Technology companies and child protection organizations will be granted authority to assess whether AI systems can produce child exploitation material under new British legislation.
The announcement coincided with revelations from a safety monitoring body showing that reports of AI-generated CSAM have increased dramatically in the past year, rising from 199 in 2024 to 426 in 2025.
Under the changes, the government will permit designated AI developers and child safety organizations to inspect AI models – the foundational systems for conversational AI and image generators – and ensure they have sufficient safeguards to prevent them from creating images of child exploitation.
"Ultimately about preventing exploitation before it happens," declared Kanishka Narayan, adding: "Experts, under strict conditions, can now detect the danger in AI models promptly."
The changes have been introduced because it is against the law to produce and own CSAM, meaning that AI creators and others cannot generate such images as part of a testing regime. Until now, authorities had to delay action until AI-generated CSAM was published online before dealing with it.

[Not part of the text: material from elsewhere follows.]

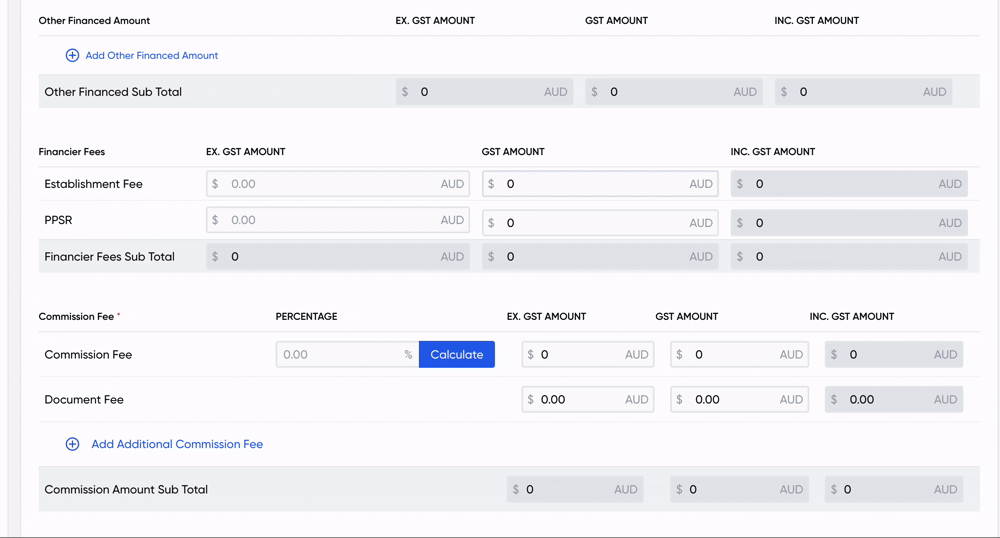
Task: Click the Financier Fees Sub Total GST amount field
Action: pyautogui.click(x=595, y=257)
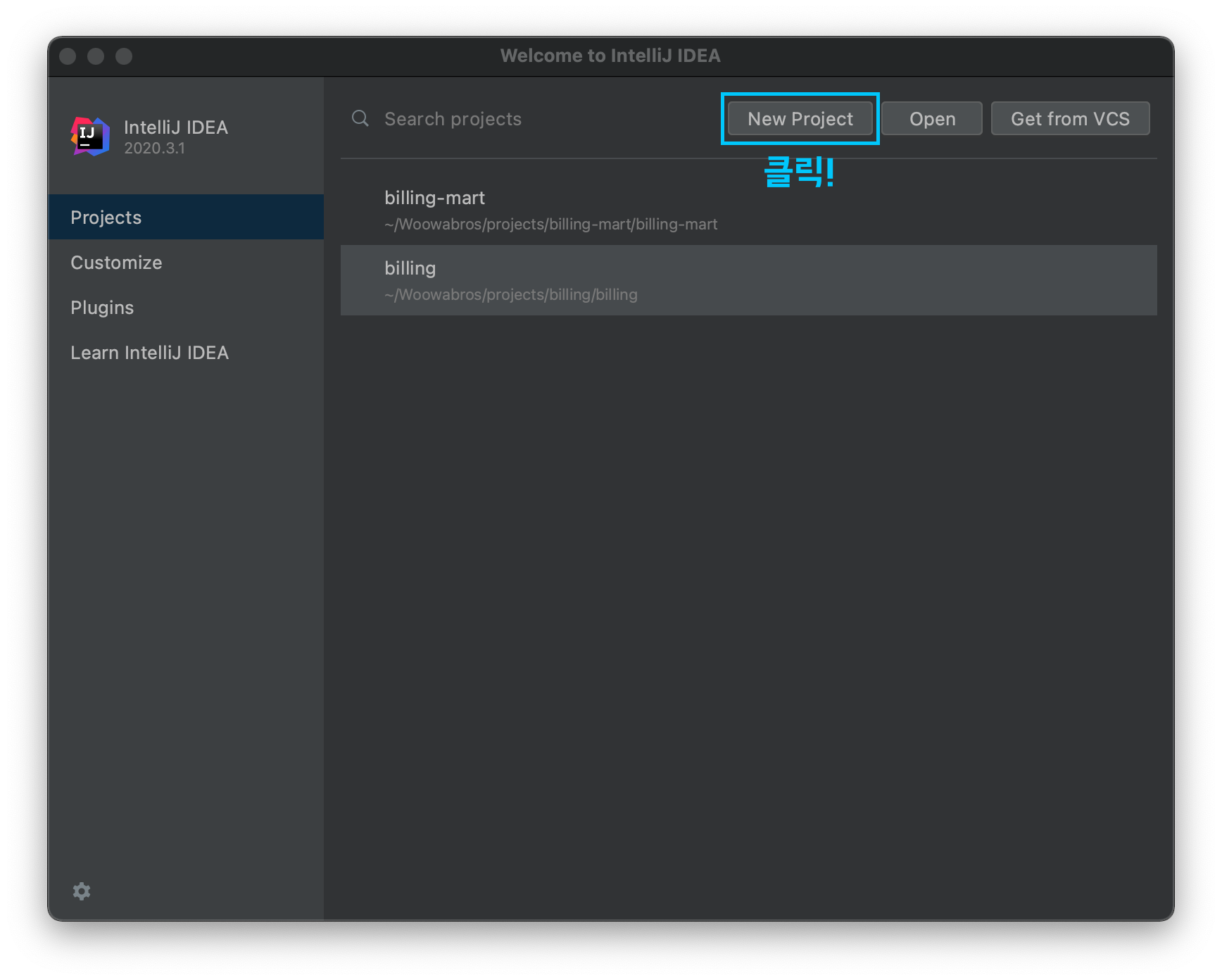This screenshot has width=1222, height=980.
Task: Maximize the window using the third title bar button
Action: coord(124,56)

This legislation is designed to averting that issue by helping to halt the production of those images at their origin.
The amendments are being introduced by the government as revisions to the criminal justice legislation, which is also implementing a prohibition on possessing, producing or distributing AI systems designed to create exploitative content.
This week, the minister toured the London headquarters of Childline and heard a simulated conversation to counsellors involving a account of AI-based abuse. The call portrayed a teenager requesting help after being blackmailed using a sexualised AI-generated image of themselves, created using AI.
"When I learn about children facing blackmail online, it is a cause of extreme anger in me and justified concern amongst families," he stated.
A prominent online safety organization stated that cases of AI-generated exploitation content – such as online pages that may contain numerous images – had significantly increased so far this year.
Instances of category A content – the most serious form of exploitation – increased from 2,621 visual files to 3,086.
The legislative amendment could "represent a crucial step to guarantee AI products are secure before they are launched," stated the head of the online safety organization.
"AI tools have made it so victims can be victimised repeatedly with just a few clicks, providing offenders the ability to make possibly endless amounts of sophisticated, lifelike exploitative content," she added. "Material which further commodifies victims' suffering, and renders children, particularly girls, more vulnerable both online and offline."
The children's helpline also published details of support interactions where AI has been mentioned. AI-related harms discussed in the conversations include:
During April and September this year, the helpline delivered 367 support interactions where AI, conversational AI and related terms were discussed, significantly more as many as in the equivalent timeframe last year.
Half of the mentions of AI in the 2025 interactions were related to psychological wellbeing and wellbeing, encompassing utilizing AI assistants for assistance and AI therapeutic applications.